Once completed, the journals will be added to the library’s local authors section, located near its Kentucky collection downstairs.

Library invites Barren County residents to help ‘unearth’ local stories
The Mary Wood Weldon Memorial Library is hosting a community journal project to collect local stories and memories. (Brennan Crain/Barrenside)

GLASGOW, Ky. — For the next two months, a community journal will be available at the Mary Wood Weldon Memorial Library, inviting residents to share personal stories as part of an effort to preserve local history and mark the nation’s 250th birthday.

Amy Tollison, adult services manager at the library, said the project grew out of this year’s summer reading theme, “Unearth a Story,” which inspired staff to dig into local experiences and memories.

“I bought a box of composition journals like you would use in school,” she said. “On the first page of the journal will be a prompt that they can respond to in that journal. And there will be multiple journals, each with a different prompt to respond to.”

Once completed, the journals will be added to the library’s local authors section, located near its Kentucky collection downstairs.

“We would love to add to that, and these journals will go there, authored by anybody in the community that would like to give a response in those journals,” she said.

The journals are available near the circulation desk as patrons enter the library.

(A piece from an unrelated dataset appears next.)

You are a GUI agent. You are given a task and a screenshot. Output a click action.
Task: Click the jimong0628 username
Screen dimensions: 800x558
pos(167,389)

Community journals at the Mary Wood Weldon Memorial Library invite residents to share personal stories and memories as part of a local history project. (Brennan Crain/Barrenside)

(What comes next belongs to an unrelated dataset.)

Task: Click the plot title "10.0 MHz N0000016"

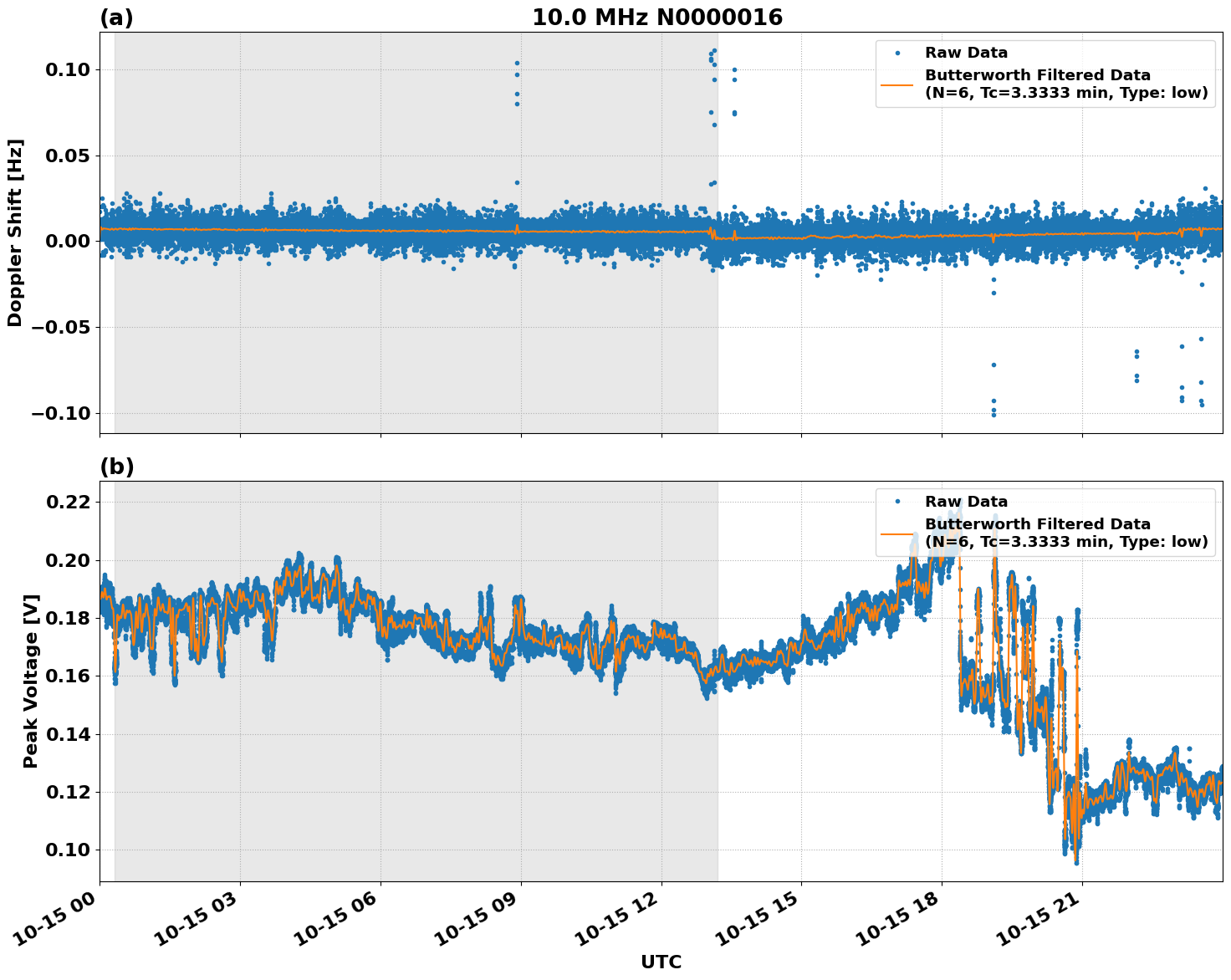Action: coord(657,18)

The effort is also supported by a Kentucky Humanities grant through Our American Story: Kentucky’s Voices, part of a statewide initiative encouraging communities to share local traditions and experiences as the nation approaches its 250th anniversary.

That program is connected to the national initiative By the People: Conversations Beyond 250, developed by the Federation of State Humanities Councils and the Smithsonian Center for Folklife and Cultural Heritage.

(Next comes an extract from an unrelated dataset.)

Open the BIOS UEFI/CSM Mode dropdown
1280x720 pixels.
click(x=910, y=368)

The project is built around four themes — Remembering Together, Growing Together, Harmonizing Together and Moving Together — aimed at exploring Kentucky’s past, present and future.

Tollison said she selected “Growing Together” when applying for the grant, pointing to Barren County’s agricultural roots. Her prompts, she said, are drawn directly from the program’s discussion guide.

The journal project will run through July 31 at the Mary Wood Weldon Memorial Library, located at 1530 S. Green St. in Glasgow.